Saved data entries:
* * * * * * * * *

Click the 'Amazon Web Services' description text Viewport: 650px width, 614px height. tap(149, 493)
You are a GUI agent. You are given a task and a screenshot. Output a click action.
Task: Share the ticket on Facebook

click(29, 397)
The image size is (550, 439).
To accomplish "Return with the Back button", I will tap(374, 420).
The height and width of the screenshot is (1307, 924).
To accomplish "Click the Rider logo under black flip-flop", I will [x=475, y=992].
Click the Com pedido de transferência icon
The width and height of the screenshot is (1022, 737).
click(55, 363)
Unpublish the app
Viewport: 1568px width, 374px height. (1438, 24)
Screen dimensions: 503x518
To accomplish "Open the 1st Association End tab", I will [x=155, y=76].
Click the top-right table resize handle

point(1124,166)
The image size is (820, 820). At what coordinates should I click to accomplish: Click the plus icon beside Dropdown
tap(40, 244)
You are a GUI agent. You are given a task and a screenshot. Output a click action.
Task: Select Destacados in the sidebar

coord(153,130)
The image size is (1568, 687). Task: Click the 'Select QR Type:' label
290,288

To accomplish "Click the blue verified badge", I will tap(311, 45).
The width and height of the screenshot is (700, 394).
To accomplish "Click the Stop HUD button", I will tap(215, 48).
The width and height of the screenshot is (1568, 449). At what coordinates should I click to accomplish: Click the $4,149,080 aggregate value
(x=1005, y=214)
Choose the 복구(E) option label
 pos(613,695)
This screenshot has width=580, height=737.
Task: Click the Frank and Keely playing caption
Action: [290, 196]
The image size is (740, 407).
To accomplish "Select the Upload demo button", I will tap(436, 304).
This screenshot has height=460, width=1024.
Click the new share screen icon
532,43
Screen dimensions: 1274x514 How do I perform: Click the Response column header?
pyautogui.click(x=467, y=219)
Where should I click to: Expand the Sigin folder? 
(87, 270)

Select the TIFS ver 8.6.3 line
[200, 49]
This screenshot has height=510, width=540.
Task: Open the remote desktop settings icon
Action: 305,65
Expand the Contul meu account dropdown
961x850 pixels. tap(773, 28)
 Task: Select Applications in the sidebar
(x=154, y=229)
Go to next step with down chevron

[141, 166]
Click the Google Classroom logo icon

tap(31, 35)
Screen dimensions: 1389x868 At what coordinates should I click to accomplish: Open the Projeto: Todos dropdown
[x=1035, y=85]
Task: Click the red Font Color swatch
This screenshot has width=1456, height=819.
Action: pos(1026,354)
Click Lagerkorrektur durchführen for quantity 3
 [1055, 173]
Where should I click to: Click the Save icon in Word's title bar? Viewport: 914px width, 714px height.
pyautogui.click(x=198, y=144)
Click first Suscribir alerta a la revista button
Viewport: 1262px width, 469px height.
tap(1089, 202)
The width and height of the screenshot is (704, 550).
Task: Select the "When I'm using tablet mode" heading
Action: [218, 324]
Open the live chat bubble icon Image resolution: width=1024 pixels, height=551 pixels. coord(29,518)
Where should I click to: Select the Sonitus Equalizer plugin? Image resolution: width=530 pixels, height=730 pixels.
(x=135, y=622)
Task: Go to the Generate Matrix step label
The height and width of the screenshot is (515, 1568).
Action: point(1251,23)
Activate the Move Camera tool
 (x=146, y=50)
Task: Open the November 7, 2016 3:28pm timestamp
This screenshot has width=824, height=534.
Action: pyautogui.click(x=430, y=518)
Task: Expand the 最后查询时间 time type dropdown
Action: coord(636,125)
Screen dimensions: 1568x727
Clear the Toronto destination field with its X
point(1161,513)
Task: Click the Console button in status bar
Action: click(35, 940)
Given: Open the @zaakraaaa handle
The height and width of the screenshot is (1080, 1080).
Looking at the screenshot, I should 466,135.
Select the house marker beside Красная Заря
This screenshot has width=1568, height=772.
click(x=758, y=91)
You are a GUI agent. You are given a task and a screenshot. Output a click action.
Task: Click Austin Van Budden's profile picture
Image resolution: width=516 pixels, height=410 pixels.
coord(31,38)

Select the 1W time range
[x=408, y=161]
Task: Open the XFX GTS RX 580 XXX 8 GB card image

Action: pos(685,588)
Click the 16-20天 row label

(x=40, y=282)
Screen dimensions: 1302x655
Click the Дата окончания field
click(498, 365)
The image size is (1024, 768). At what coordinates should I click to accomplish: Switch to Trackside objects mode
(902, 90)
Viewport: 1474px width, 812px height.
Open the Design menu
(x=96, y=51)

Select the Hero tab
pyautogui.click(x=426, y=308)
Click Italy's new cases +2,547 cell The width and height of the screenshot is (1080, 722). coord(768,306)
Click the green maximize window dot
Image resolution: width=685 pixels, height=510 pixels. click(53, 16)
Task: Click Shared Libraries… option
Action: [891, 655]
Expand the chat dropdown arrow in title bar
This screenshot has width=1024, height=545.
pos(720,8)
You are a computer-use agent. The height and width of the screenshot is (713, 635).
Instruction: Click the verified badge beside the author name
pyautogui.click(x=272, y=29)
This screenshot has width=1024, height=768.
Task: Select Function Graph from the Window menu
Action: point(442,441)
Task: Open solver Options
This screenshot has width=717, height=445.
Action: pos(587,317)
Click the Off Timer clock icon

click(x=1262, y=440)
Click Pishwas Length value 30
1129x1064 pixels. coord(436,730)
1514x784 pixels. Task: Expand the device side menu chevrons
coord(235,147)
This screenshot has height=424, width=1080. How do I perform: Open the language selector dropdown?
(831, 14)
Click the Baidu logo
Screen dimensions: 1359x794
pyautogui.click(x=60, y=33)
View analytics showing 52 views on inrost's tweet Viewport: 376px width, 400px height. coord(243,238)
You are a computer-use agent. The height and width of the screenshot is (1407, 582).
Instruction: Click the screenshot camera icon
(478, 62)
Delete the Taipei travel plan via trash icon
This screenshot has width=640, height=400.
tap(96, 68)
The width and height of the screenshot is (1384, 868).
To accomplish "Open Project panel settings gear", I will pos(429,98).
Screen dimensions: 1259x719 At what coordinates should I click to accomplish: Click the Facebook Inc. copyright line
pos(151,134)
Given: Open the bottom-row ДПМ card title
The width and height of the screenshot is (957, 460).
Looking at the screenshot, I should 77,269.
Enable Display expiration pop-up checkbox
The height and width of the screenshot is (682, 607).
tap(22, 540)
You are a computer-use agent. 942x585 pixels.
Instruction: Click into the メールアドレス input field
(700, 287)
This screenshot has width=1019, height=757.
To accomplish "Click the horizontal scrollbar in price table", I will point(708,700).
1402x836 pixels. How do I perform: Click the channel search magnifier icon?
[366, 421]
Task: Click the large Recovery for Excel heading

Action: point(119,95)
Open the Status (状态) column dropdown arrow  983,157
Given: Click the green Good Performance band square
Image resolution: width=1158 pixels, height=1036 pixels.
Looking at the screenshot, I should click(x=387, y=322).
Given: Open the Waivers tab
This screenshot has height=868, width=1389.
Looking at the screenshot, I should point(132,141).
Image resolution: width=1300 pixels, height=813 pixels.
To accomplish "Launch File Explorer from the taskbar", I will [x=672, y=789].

* * * * * * * * *

Exercise:
Go through the records and report each line that contains "chat".

Reply to the task:
Open the live chat bubble icon Image resolution: width=1024 pixels, height=551 pixels. coord(29,518)
Expand the chat dropdown arrow in title bar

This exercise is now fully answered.